Matt Mahan
Overview
Matt Mahan is the mayor of San Jose and a former tech entrepreneur who has emerged as a centrist, pragmatic Democrat in the 2026 governor's race. Raised in Watsonville by a schoolteacher and a letter carrier, Mahan often emphasizes his working-class upbringing and focus on opportunity, education, and community. Before entering politics, he worked in the tech sector and founded a civic-tech startup, positioning himself as someone who understands both innovation and government inefficiency.
Mahan is a genuinely interesting candidate — a results-oriented moderate with real accomplishments to point to — who may simply be running in the wrong year in the wrong state for his brand of politics, or at the wrong time in his own career. His ceiling is high if the Democratic primary electorate is in a pragmatist mood; his floor is low if progressives dominate turnout and punish him for the Prop 36 endorsement, his shelter-enforcement policies, and his business-friendly economics. The primary will be a significant test of where California Democrats actually are right now.
Why He is Running
Matt Mahan is running as a centrist, pro-business, results-driven Democrat focused on: Affordability, Public Safety, Government efficiency, Housing and homelessness solutions. He occupies a distinct lane in the race as a Silicon Valley-backed pragmatist, offering a contrast to both progressive Democrats and conservative Republicans. His campaign hinges in convincing voters that competence and execution-not ideology-are what California needs most right now.
Top Campaign Priorities
1. Affordability & Cost of Living
- Reduce housing costs by cutting regulations and accelerating construction
- Use government land and streamline approvals to build more housing
- Proposed gas tax suspension to provide immediate relief to Californians
- Expand rapid housing solutions (tiny homes, shelters)
2. Moderate Economic Approach
- Opposes new taxes, including proposed wealth tax on billionaires
- Promotes corporate friendly policies and regulatory reform
3. Public Safety & Crime
- Backed Prop 36, increasing penalties for certain drug and theft crimes
- Supports tougher enforcement on repeat offenses
Endorsements
Political & Institutional: Sam Liccardo-Early supporter and political ally
Business & Tech Sector Support: Strong backing from Silicon Valley leaders and investors: Sergey Brin, Michael Moritz (Significant fundraising advantage fueled by billionaire donors)
Political Assessment
Political Strengths
- Pragmatic, Results Oriented Messaging
- Positions himself as a "fixer" focused on outcomes, not ideology
- Appeals to voters frustrated with political gridlock
- Executive Experience: Leads CA 3rd largest city, giving him hands on governance experience
- Strong Fundraising Network
- Significant financial backing from Silicon Valley and Business leaders
- Ability to compete in expensive statewide media markets
- Moderate lane in Democratic field
- Appeals to centrist voters and independents
- Differentiates himself from more progressive rivals
Weaknesses
- Heavy Reliance on Billionaire Support: Criticism that his campaign is too aligned with wealthy donors and tech interests.
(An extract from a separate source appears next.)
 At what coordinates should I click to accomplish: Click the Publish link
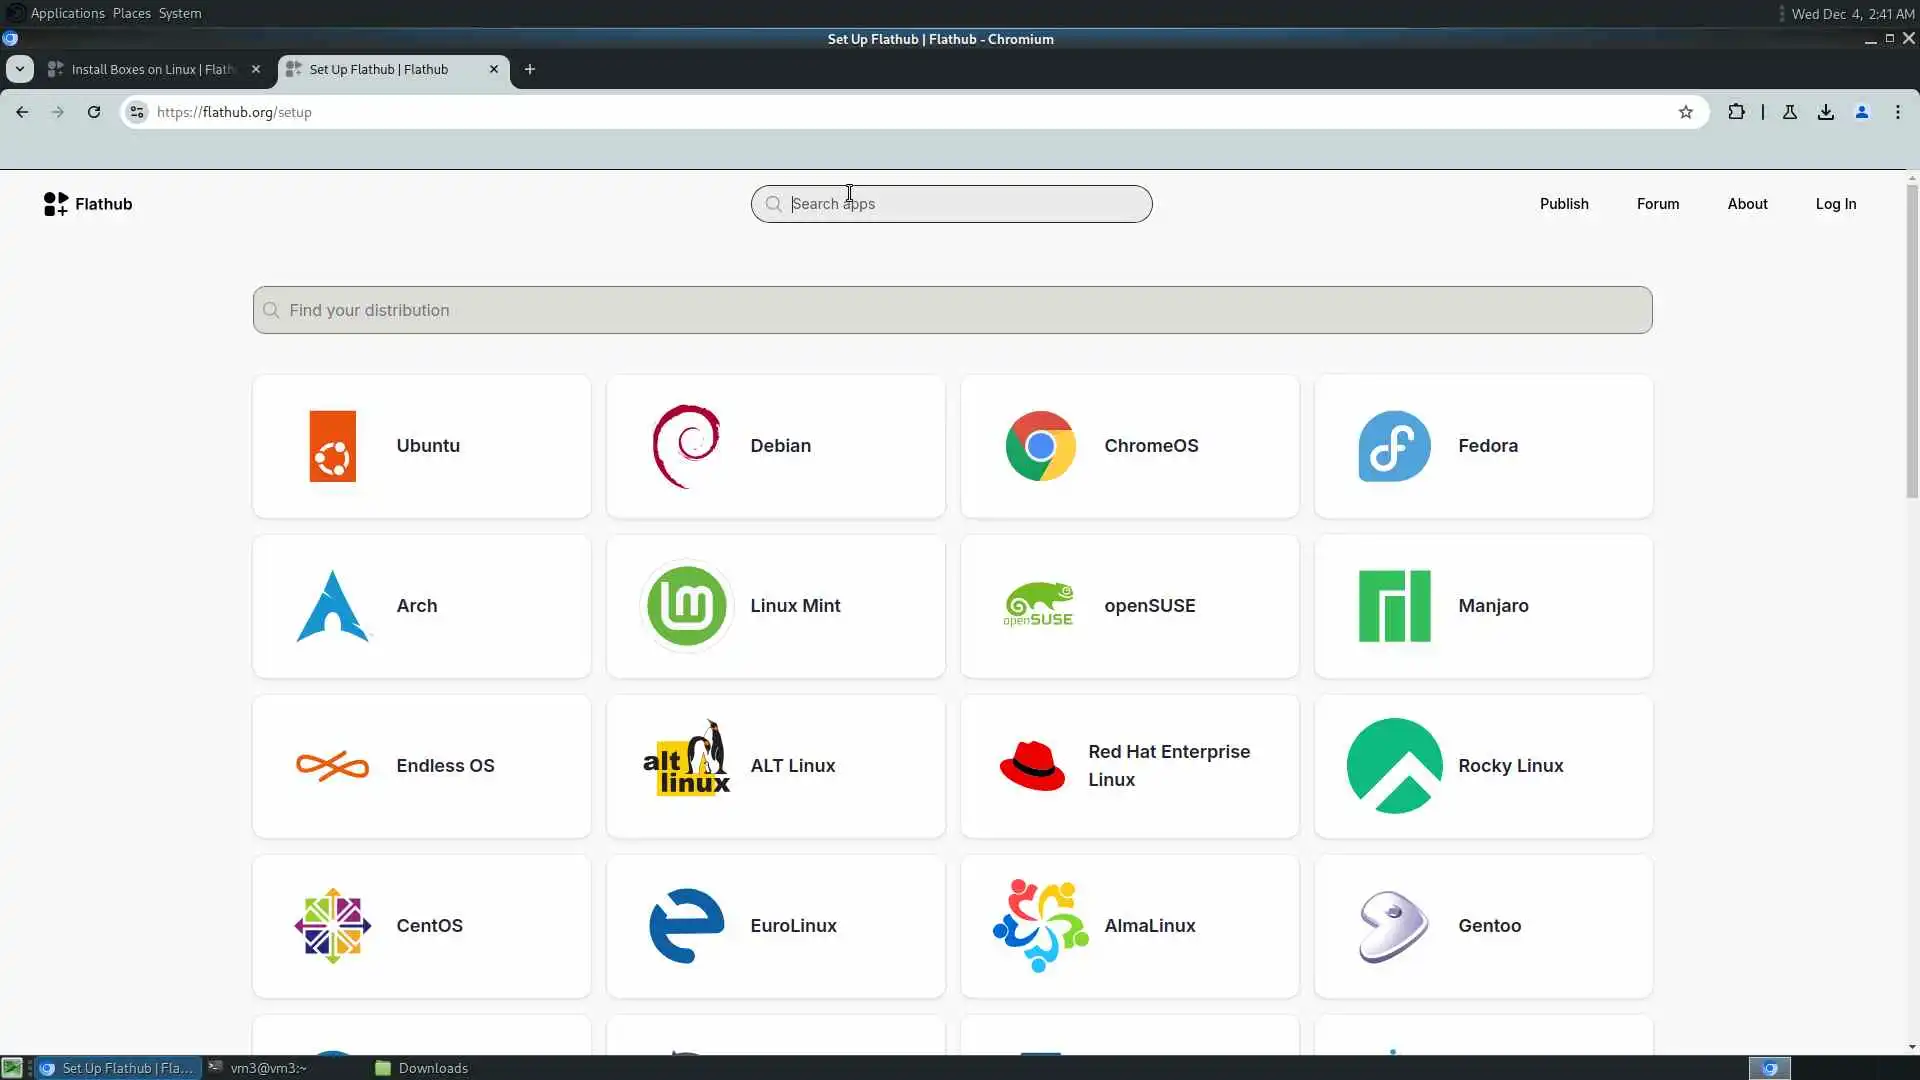1563,204
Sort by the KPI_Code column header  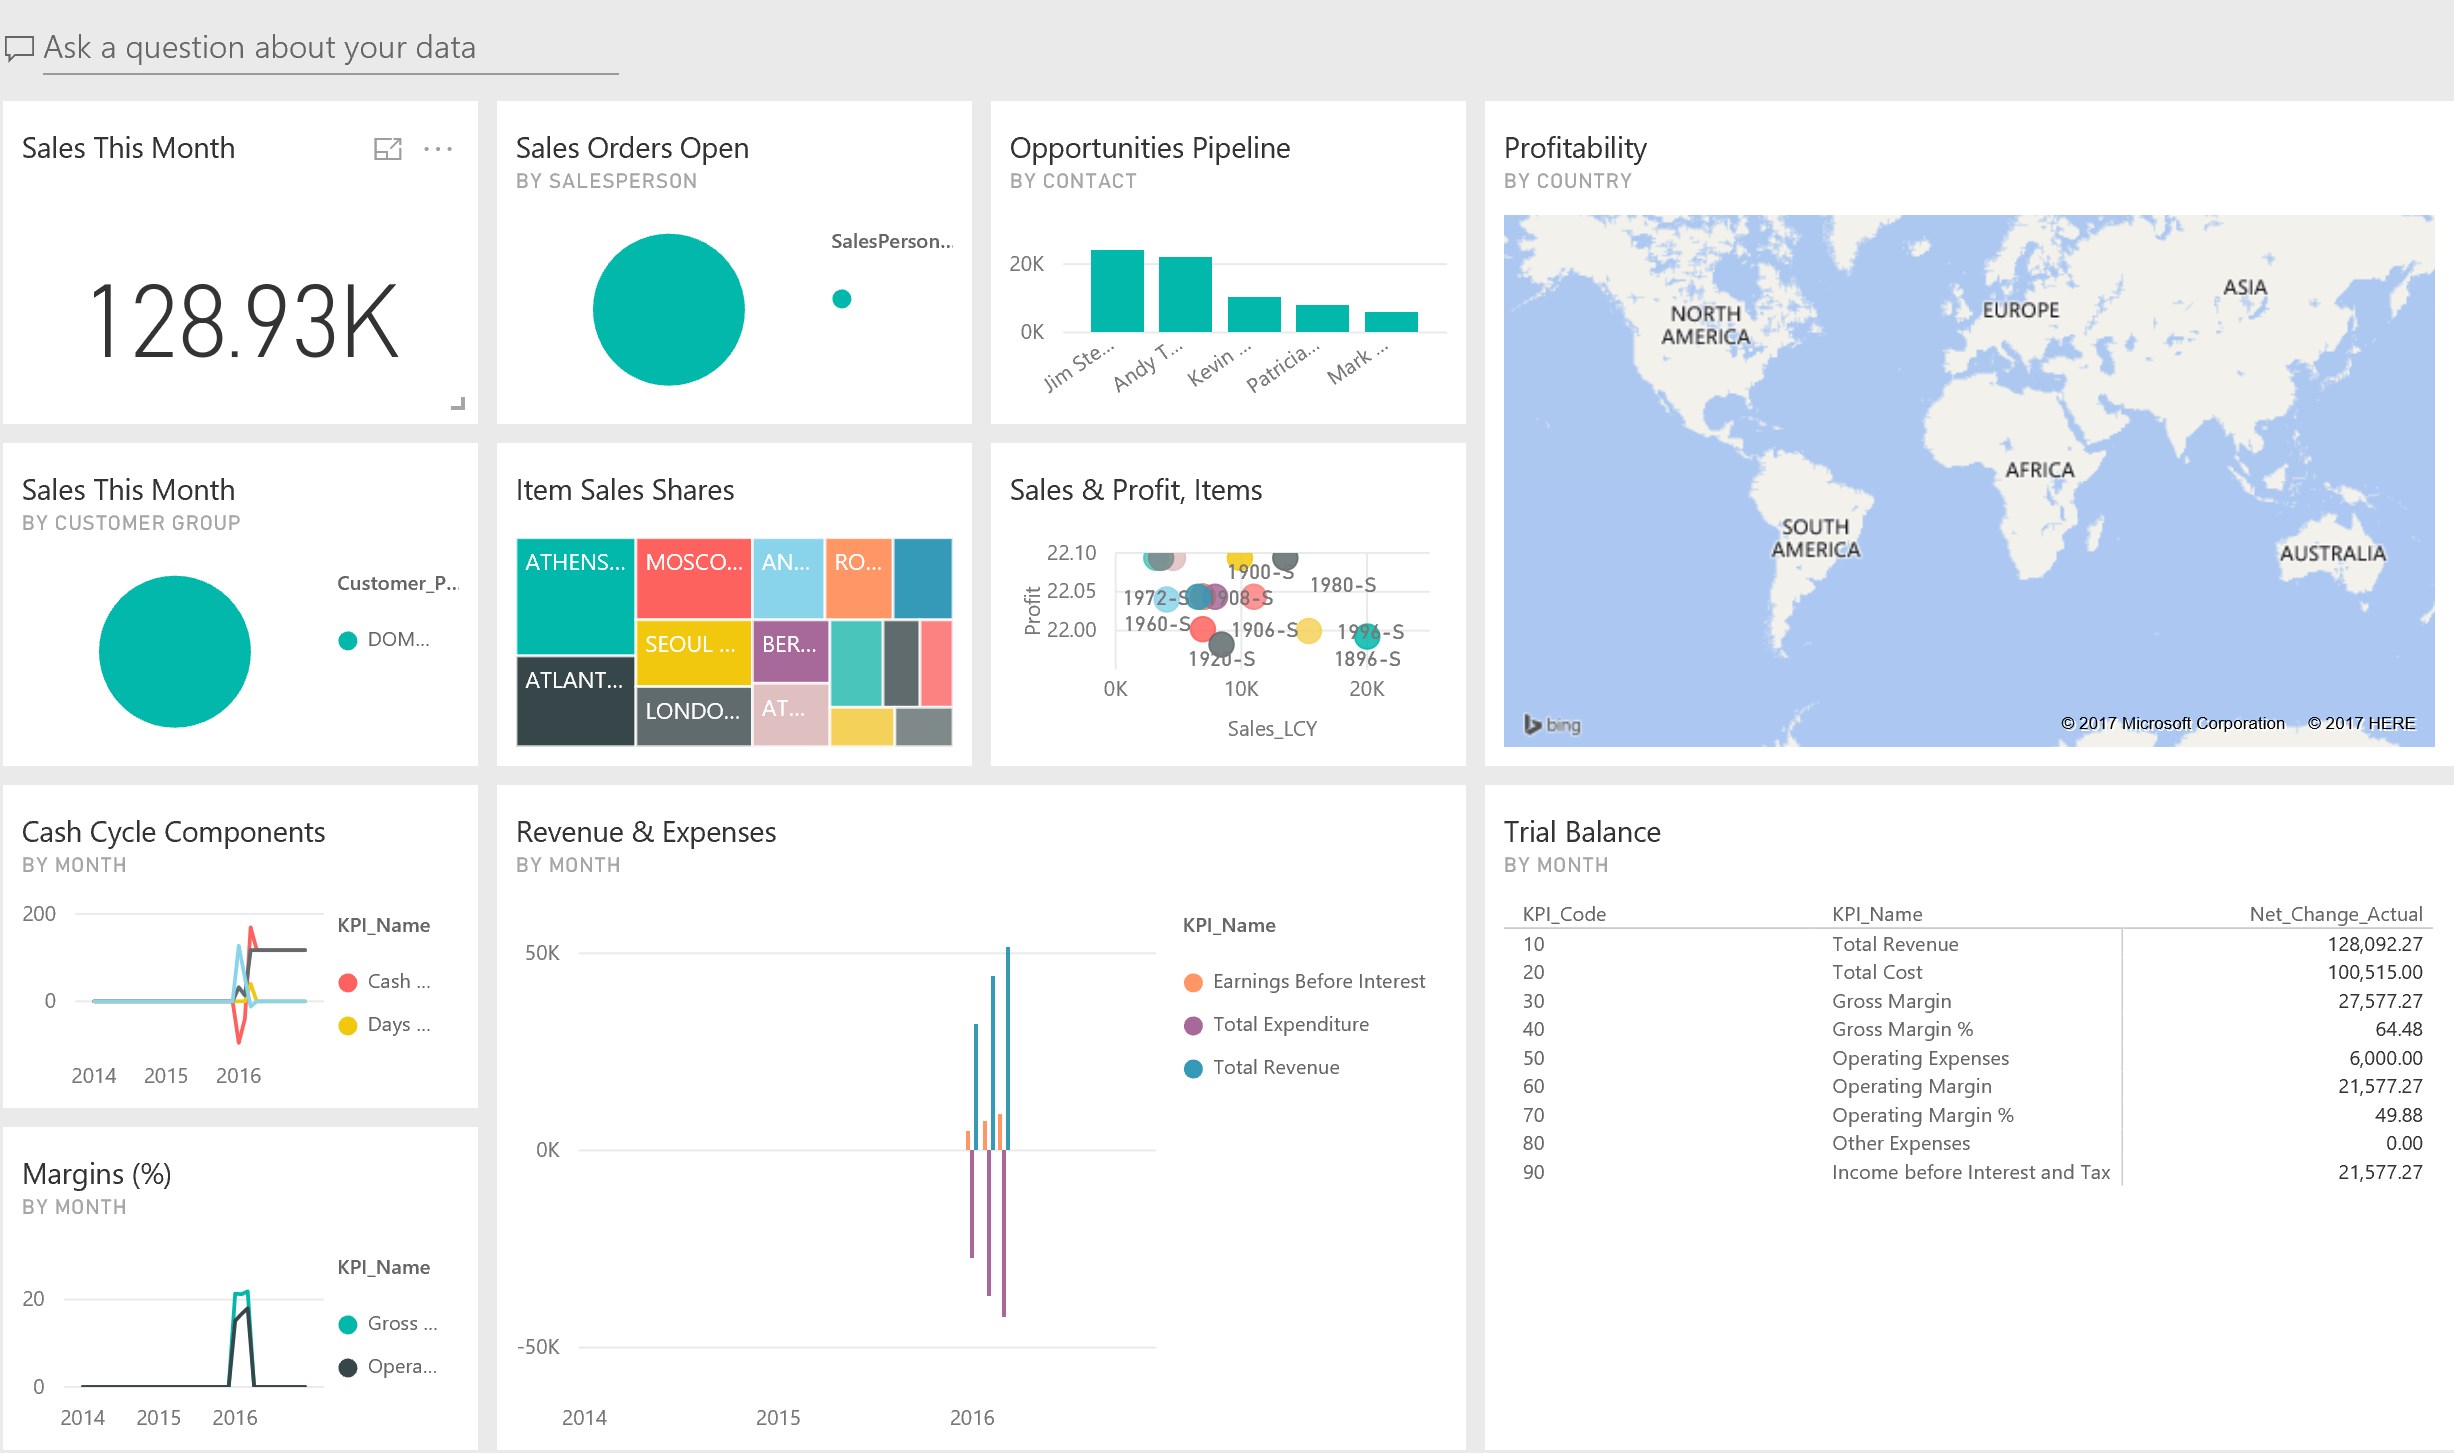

Raises concerns about independence and regulatory priorities
- Tensions with Democratic Base: Positions on crime, homelessness, and taxes clash with progressive or democratic values
- Limited Statewide Name Recognition: Primarily known in Silicon Valley, but not outside
- Early Polling Weakness: Single digits (4%) despite strong fundraising
- Never Finished a Term: Six days before his announcement, the San Jose Spotlight published an editorial calling for him not to run, criticizing him for never finishing a term in his elected roles. He went from City Council to mayor before completing his council term, and is now leaving the mayor's office before his current term ends — a pattern critics see as opportunistic.
- Budget Deficits at Home: San Jose faces an estimated $46 million shortfall in fiscal year 2025-26, with a $53 million shortfall anticipated for 2026-27. Running as a fiscal pragmatist while managing structural deficits at home is a vulnerability opponents will exploit.
- Tensions with Labor: Mahan opposed a 2023 deal with San Jose's municipal unions that raised employee wages and expanded paid parental leave, arguing it would lead to budget deficits and force service cuts. Labor unions are a major force in Democratic primaries, and his rocky relationship with them could suppress crucial organizing support.
Major Campaign Donors
(San Francisco Chronicle)
Based on campaign filings through March 2026, the biggest donors and supporters include:
- Michael Moritz: Venture capitalist and founder of the San Francisco Standard, who has donated more than $2 million to support Mahan.
- Sergey Brin: Google co-founder, who maxed out contributions ($78,400) to the campaign and later contributed to an independent committee.
- Rick Caruso: Los Angeles billionaire developer, who maxed out his contributions.
- Joe Lonsdale: Palantir co-founder and venture capitalist, who maxed out his contributions.
- Garry Tan: CEO of Y Combinator, who maxed out his contributions.
- Reid Hoffman: LinkedIn co-founder.
- Kyle Vogt: Former Cruise CEO.
- Steve Huffman: Reddit CEO.
- David and Jan Baszucki: Roblox CEO and his wife.